What inherent disrupting power lays into the voice as “the body of words”? What is the nature and dynamics of the paradoxical relationship of attraction and repulsion (Kristeva’s “Abject”) between words and their medium, the resonating body? How does this relay the tension between symbols and sings that, according to Walter Benjamin, creates allegories? How does the traditional image of the “feminine” relate to the characteristic of the voice as medium? And finally how does the artistic practice of the speech act relate to the dancing body? To healing? To participation/ Inclusion? The voice in relationship to text becomes in my research the red thread to talk about artistic, theoretical and political practice. A crossed reading of Julia Kristeva’ s and Walter Benjamin’s theories on language frames the whole research: starting from the above questions I will make interviews, organise exchanges/Workshops, share online scores and exercises as well as theoretical reflections with, among others, Bojana Kunst, Christine Hommelsheim, Marta Górnicka, Interviews with Chiara Guidi (Societas Rafffaello Sanzio); I will share work extracts of members of the GARAGE Collective and Members of Callas&Dollars, Joséphine Evrard, Irena Tomazin and others. Contributions can be made to the Ophelia’s LAB in form of art videos, Sound performances, Texts, Interviews, Live and recorded Workshops, and sharing material of own practice and scores (a sort of everybody’s toolbox shared online focussed on the speech act).
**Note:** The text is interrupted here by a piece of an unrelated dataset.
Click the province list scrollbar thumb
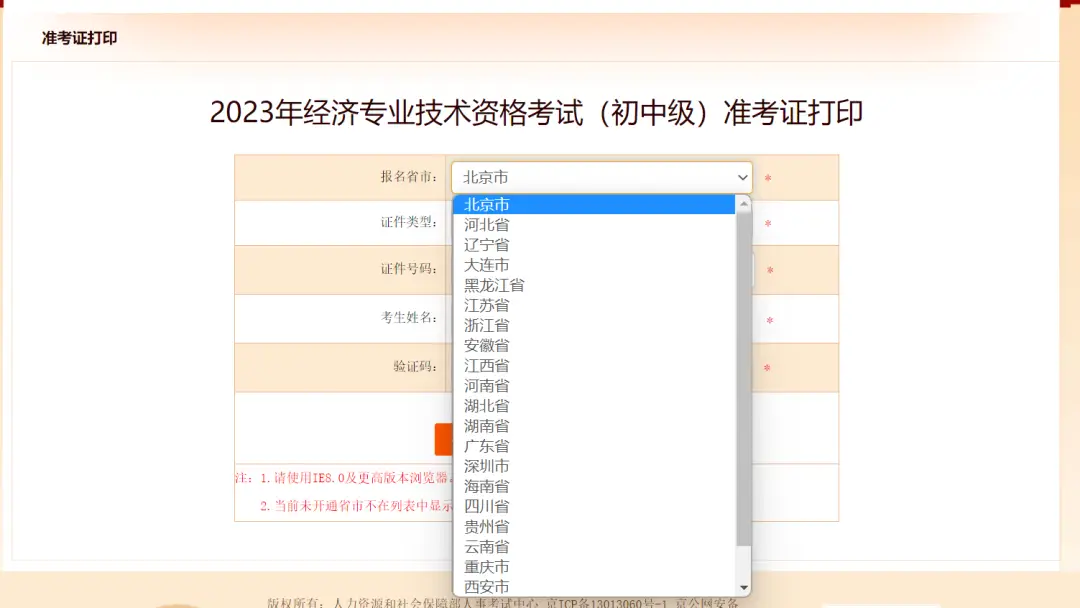Image resolution: width=1080 pixels, height=608 pixels. point(743,380)
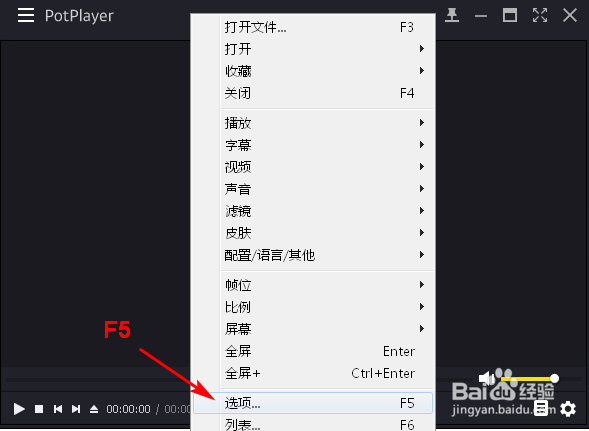Adjust the yellow volume slider
The image size is (589, 431).
529,378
My personal interest in this topic is two-fold: I want to feed my own artistic research with my newly founded Dance/Theater/Music project Callas&Dollars towards the production of our first text based performance LUST (from Jelinek’s homonym text); also as an artist, woman and activist, I believe that the multilayered uncanny relationship to the voice and text will allow us to reflect on performance and beyond on practices of inclusion of the unknown, the dysfunctional, the irrational. Having been personally affected in the last years by physical and mental issues, I have embarked creatively on reflecting on the potentiality of finding a voice for the uncanny, fragile and irrational body. Ophelia’s character builds the perfect paradigmatic figure for this Lab: daughter embodying other’ desires, passive as water, moulds herself into it as shadow of the Other; if Hamlet represents the modern drama, Ophelia represents the body and its resistance to language, its erratic threat to logic and subjectivity.  The pandemic brought fragility, the unknown and uncanniness close to everyone’s daily life, questioning the very structure of our society; the speech act as a dancing practice seems to me the most suitable response to give a voice to this experience.